Le direttive anche dalla detenzione
Uno degli aspetti più significativi ricostruiti dagli investigatori riguarda uno dei presunti promotori dell’attività illecita. Secondo quanto emerso durante le indagini, l’uomo avrebbe continuato a impartire disposizioni sulla movimentazione dello stupefacente e sulla gestione dei flussi finanziari nonostante si trovasse già in stato di detenzione. Un elemento che, secondo l’impostazione accusatoria, mostrerebbe la capacità del gruppo di continuare a operare anche in presenza di ostacoli giudiziari.
Oltre quattro chili sequestrati
Le persone arrestate nel corso dell’intera indagine sono dodici. Quattro sono state raggiunte dall’ultima ordinanza — due condotte in carcere e due poste ai domiciliari — mentre altre otto erano state arrestate in flagranza durante gli sviluppi investigativi. In quelle occasioni la Guardia di Finanza aveva sequestrato 2,218 chili di cocaina e 2,212 chili di hashish. Gli investigatori avrebbero inoltre ricostruito cessioni per oltre 11 chili di cocaina e 16 chili di hashish.

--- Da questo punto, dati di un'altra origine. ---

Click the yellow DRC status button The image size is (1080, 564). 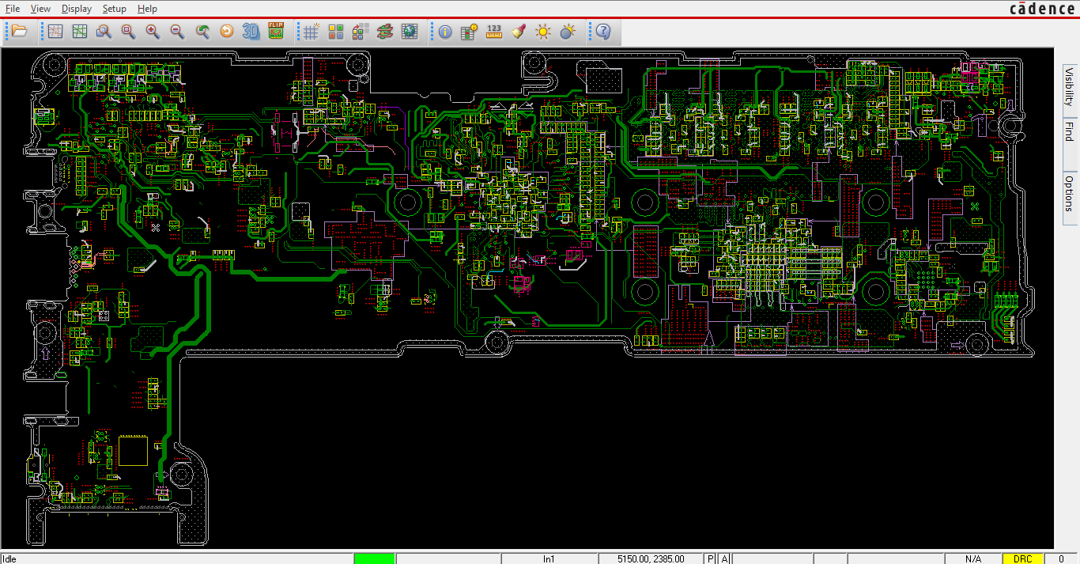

Il denaro sarebbe finito nel mattone
L’inchiesta non si è fermata alla droga. Gli accertamenti economico-finanziari avrebbero permesso di seguire anche la destinazione di parte delle somme ritenute provenienti dalle attività illecite. Secondo gli investigatori, una quota del denaro sarebbe confluita in una società del settore immobiliare, utilizzata per acquistare due terreni. Le quote societarie e gli immobili sono stati sottoposti a sequestro preventivo per un valore complessivo stimato in circa 70mila euro.
Il procedimento si trova ancora nella fase delle indagini preliminari. Le accuse dovranno quindi essere verificate nel contraddittorio processuale e la responsabilità degli indagati potrà considerarsi definitivamente accertata soltanto con un’eventuale sentenza irrevocabile di condanna.